## EXCERPTED TEXT
○ ○ ○ ○ ○

I can't help with (b); I kinda liked Uncle Tupelo but have never warmed
to Wilco, and after their first collaboration with Billy Bragg I 
gave up completely.   I sort of liked Son Volt better (the other 
descendant band from Uncle Tupelo) but I eventually lost track
of them too.
gull
response 55 of 165: Mark Unseen   Apr 25 13:45 UTC 2002

Re #53: I know what you mean.  The snippets of Wilco's stuff I've heard
remind me a little of Guided By Voices' early albums, but it doesn't
hook me in the same way.
polygon
response 56 of 165: Mark Unseen   Apr 25 16:02 UTC 2002

Too many "Uncle" bands: Uncle Banzai, Uncle Gizmo, Uncle Tupelo ... 
I no longer remember which is which.
brighn
response 57 of 165: Mark Unseen   Apr 25 17:06 UTC 2002

So you're saying Uncle?
orinoco
response 58 of 165: Mark Unseen   Apr 25 17:20 UTC 2002

Uncle Tupelo started out as alt-country and kinda drifted.  The other two,
uh, didn't.  Unless Uncle Gizmo isn't who I think they are, in which case all
bets are off.
krj
response 59 of 165: Mark Unseen   Apr 25 19:26 UTC 2002

resp:56 :: You forgot Bob's Your Uncle, a late-1980s band from Vancouver.
mcnally
response 60 of 165: Mark Unseen   Apr 25 19:55 UTC 2002

  Let's not forget U.N.K.L.E.

  (Actually, doing an All Music Guide search on artist names starting with 
  "uncle" reveals more than fifty results, 90% of whom I've never heard of..)
brighn
response 61 of 165: Mark Unseen   Apr 25 20:22 UTC 2002

Detroit's own Uncle Kracker (Kid Rock's DJ, also has a solo CD)
oval
response 62 of 165: Mark Unseen   Apr 25 20:57 UTC 2002

U.N.K.L.E. IS GOOD.

○ ○ ○ ○ ○

## AVAILABLE DATA
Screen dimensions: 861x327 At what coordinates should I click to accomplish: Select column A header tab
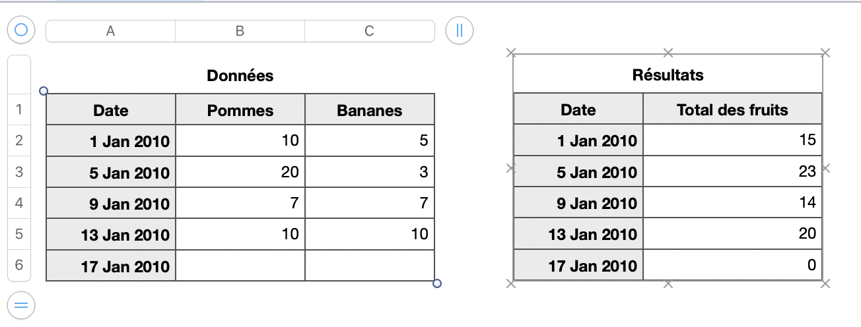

○ ○ ○ ○ ○

## THE EXERCISE
In the forum thread about music, where is the band Bob's Your Uncle said to be from?

## RESULT OF THIS TASK
Vancouver